── Data extracts

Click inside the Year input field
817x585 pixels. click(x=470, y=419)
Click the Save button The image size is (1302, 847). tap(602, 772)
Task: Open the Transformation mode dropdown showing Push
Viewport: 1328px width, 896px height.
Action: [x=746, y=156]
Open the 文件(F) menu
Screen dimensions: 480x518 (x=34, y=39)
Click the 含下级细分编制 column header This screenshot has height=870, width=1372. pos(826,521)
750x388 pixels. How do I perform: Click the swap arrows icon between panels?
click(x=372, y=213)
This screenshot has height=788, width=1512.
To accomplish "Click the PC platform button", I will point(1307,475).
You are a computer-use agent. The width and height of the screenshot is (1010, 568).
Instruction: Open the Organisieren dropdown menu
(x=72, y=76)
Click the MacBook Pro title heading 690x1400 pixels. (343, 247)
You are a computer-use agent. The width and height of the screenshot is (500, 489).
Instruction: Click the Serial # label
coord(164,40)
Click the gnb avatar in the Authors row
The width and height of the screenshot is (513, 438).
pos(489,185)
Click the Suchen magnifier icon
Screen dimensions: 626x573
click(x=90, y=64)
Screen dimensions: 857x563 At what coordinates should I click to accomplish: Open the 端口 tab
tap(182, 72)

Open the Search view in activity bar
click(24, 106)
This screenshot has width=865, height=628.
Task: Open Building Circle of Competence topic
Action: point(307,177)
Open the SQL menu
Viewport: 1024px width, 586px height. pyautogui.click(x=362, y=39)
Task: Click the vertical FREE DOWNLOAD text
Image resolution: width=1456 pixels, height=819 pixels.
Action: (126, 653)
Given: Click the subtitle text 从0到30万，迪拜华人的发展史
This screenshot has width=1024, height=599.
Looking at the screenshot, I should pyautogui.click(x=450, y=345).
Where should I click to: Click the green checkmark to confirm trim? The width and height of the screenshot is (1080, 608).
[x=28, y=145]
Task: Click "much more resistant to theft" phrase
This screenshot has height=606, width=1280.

────

Action item :: Search the material for the word "button" and copy every matching line.

Exercise response ::
Click the Save button The image size is (1302, 847). tap(602, 772)
To accomplish "Click the PC platform button", I will point(1307,475).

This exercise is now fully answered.